La Cour européenne sanctionne l'incohérence du droit italien car, à ses yeux, il impose une ingérence excessive dans le droit au respect de la vie privée et familiale d'un couple qui se voit privé d'une chance d'avoir un enfant indemne de toute maladie génétique. Cette solution s'inscrit, sur ce point, dans la droite ligne de la sa jurisprudence, qui considère, notamment depuis une décision du 3 novembre 2011 S.H et a. c. Autriche, que l'accès à la procréation médicalement assistée, y compris hétérologue c'est à dire effectuée à partir d'un don de gamètes, constitue un choix qui relève du droit au respect de la vie privée et familiale.
Ce principe de cohérence du droit est nettement mis en évidence par la Cour, et on peut évidemment s'interroger à son propos. S'agit il du fondement conjoncturel d'une décision d'espèce ou d'un nouveau principe général susceptible de fonder une jurisprudence ? L'avenir le dira sans doute.
Le faux débat de la dérive eugénique
La Cour sanctionne également une seconde incohérence qui réside dans l'argument des autorités italiennes. Ces dernières justifient en effet l'interdiction du DPI par le risque de dérive eugénique. Celle ci consiste, on le sait, à "trier" les embryons, à rejeter celui qui ne correspond pas tout à fait au désir des parents, lorsqu'il a une anomalie génétique, mais aussi, peut être, lorsqu'il n'a pas le sexe espéré ou la couleur des yeux attendue.
Dans la domaine de la bioéthique, la Cour adopte une jurisprudence toute en nuance. Il est vrai qu'elle reconnaît à l'Etat une large autonomie pour définir s'il accepte ou non le recours à la fécondation in vitro avec donneur.
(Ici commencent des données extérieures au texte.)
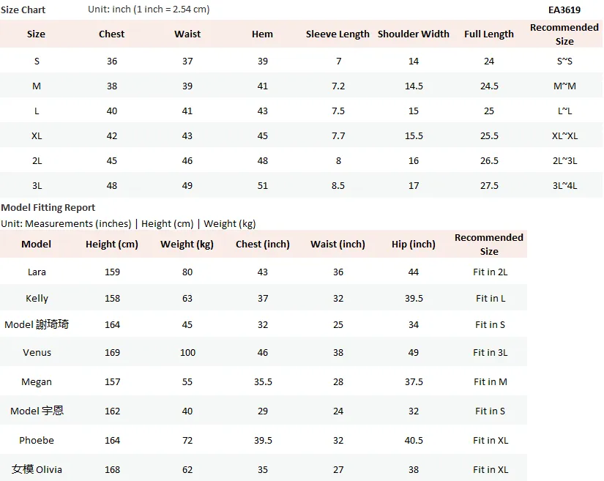The width and height of the screenshot is (604, 481).
Task: Click the XL size row label
Action: point(37,136)
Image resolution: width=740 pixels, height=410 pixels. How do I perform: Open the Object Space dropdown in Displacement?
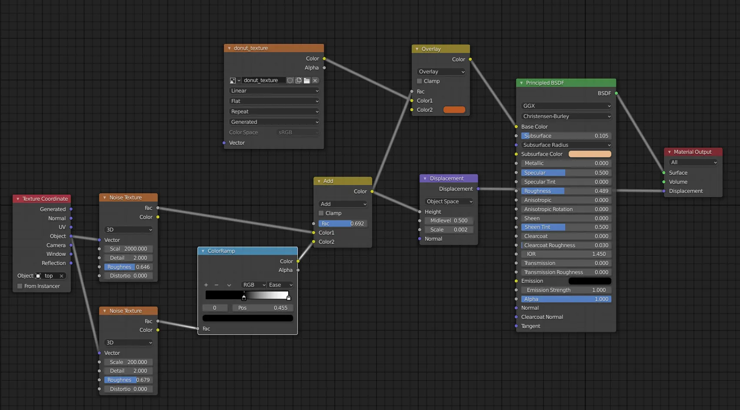[x=449, y=202]
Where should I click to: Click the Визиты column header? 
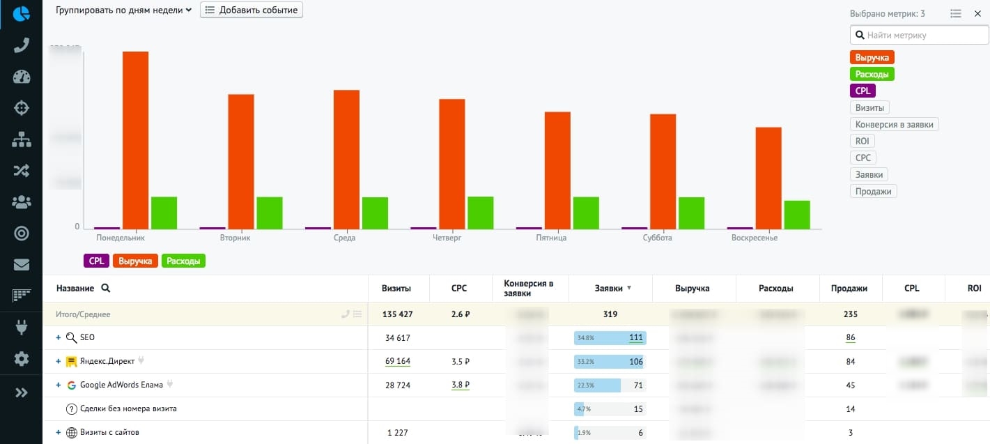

Il s'agit, dans ce cas, d'offrir aux couples le moyen de concrétiser leur désir d'enfant. Si le système juridique ne l'autorise pas, rien ne leur interdit d'utiliser la voie de l'adoption, ou d'aller tout simplement bénéficier de cette technique dans un pays plus tolérant. En revanche, l'accès au DPI a une finalité purement thérapeutique qui est de réaliser un diagnostic génétique et, le cas échéant, un traitement, qui permettra la naissance d'un enfant parfaitement sain. Toutes les possibilités de guérison doivent alors être offertes, et c'est précisément ce que juge la Cour.